> [Data in this exercise]:
◇ ◇ ◇

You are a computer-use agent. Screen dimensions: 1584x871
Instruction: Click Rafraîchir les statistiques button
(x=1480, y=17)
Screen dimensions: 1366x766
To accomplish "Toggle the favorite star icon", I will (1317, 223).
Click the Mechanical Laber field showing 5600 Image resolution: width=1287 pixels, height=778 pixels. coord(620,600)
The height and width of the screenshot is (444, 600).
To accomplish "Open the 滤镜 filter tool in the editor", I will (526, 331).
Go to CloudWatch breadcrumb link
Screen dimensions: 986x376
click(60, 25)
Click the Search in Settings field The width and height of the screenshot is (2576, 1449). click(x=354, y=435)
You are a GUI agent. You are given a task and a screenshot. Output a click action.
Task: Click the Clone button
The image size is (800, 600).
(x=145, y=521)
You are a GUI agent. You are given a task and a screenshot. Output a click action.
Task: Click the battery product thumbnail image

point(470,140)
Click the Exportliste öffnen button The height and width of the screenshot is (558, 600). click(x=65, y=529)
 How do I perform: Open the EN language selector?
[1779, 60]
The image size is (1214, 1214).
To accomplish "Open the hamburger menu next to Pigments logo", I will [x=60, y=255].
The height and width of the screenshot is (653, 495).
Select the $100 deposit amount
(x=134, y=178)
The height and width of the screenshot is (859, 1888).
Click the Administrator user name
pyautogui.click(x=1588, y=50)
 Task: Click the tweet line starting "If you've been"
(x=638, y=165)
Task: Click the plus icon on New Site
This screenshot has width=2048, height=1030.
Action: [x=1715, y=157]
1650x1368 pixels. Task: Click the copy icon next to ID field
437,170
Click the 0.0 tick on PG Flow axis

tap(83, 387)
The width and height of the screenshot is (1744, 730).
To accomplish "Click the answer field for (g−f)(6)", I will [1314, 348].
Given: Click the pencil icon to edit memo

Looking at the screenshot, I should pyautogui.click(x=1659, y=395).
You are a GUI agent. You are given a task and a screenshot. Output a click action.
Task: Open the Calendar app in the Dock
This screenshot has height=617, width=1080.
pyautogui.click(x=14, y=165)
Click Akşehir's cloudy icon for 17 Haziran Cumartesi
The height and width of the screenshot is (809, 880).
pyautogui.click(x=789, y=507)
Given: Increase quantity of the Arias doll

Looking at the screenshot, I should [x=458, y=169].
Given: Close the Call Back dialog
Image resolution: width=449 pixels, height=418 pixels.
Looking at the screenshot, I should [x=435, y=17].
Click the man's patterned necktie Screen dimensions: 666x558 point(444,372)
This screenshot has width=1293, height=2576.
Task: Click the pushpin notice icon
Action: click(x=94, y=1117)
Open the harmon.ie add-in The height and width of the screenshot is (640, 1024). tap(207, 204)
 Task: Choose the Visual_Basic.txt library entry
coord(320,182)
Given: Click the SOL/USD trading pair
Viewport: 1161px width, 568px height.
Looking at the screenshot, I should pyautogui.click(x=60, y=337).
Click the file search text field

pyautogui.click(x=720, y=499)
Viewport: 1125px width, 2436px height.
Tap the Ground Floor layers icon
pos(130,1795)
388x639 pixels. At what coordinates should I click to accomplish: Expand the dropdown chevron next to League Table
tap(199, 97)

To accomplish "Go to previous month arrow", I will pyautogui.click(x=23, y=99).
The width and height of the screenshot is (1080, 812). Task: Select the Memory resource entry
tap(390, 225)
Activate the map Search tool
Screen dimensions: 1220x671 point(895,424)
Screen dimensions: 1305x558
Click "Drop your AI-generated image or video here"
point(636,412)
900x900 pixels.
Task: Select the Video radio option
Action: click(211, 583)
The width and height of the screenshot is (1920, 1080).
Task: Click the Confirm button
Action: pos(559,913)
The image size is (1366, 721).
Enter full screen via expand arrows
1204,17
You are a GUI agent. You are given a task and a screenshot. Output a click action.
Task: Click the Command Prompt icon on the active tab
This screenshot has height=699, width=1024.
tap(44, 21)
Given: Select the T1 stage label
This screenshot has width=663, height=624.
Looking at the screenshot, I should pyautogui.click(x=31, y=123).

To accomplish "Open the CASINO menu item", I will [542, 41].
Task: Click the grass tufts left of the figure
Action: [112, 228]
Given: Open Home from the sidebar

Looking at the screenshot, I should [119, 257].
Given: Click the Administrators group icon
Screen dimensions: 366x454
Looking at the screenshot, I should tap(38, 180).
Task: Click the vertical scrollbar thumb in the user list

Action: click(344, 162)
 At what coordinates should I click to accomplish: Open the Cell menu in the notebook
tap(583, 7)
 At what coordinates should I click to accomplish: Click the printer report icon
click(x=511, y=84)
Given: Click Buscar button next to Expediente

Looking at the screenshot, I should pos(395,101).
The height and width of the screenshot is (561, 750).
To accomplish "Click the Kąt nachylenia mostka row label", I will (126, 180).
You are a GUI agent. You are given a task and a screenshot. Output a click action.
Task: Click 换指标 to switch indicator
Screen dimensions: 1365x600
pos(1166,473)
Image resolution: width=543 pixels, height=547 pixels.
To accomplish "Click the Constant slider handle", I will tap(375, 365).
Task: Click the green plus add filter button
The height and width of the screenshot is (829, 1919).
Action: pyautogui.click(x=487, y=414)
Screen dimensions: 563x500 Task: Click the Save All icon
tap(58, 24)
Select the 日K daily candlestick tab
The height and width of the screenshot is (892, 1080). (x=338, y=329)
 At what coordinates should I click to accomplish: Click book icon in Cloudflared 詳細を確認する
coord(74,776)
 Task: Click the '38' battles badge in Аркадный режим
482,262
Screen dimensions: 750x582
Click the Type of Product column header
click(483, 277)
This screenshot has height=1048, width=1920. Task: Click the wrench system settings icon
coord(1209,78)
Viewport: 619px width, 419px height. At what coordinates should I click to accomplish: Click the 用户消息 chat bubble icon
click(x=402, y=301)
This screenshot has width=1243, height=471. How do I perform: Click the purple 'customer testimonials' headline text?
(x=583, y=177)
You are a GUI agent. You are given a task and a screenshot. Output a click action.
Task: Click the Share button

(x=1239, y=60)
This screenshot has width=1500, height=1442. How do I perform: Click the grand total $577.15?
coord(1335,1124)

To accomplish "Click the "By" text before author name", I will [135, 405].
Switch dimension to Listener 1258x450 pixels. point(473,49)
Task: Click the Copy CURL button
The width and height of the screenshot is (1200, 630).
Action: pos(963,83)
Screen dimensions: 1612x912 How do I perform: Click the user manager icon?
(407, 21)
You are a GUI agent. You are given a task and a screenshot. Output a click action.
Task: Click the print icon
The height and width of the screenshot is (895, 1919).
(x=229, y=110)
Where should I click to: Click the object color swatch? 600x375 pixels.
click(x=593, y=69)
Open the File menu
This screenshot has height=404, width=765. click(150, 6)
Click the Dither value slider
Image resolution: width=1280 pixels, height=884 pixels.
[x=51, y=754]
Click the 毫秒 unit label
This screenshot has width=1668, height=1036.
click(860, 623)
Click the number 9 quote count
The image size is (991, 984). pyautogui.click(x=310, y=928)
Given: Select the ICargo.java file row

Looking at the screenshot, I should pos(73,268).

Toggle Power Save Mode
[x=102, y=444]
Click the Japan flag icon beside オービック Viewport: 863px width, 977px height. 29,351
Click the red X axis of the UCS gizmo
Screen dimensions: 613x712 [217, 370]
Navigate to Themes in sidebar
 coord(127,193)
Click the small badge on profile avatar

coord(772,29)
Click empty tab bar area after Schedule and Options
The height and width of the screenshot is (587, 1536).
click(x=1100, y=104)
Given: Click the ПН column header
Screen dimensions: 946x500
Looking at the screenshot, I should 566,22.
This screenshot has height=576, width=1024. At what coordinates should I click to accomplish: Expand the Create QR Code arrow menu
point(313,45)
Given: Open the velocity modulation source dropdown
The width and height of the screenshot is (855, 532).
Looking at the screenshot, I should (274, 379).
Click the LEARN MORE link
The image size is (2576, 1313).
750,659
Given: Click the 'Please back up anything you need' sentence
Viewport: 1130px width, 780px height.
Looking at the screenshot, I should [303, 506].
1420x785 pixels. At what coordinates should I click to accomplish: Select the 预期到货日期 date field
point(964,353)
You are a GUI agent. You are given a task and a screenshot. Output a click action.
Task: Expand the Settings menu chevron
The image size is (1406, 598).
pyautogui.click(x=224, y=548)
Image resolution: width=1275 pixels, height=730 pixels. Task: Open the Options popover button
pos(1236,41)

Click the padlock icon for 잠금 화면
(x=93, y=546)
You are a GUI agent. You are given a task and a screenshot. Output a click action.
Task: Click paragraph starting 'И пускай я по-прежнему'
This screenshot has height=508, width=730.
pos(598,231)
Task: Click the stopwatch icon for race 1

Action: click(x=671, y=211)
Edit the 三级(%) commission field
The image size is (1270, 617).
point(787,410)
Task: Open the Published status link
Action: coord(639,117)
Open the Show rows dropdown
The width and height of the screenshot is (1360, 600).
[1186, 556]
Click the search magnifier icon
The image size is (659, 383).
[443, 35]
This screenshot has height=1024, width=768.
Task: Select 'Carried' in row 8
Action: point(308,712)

◇ ◇ ◇

> [Work task]:
In the listing, how many lines carry the string "label"? Answer with a number only.

> [Reply]:
3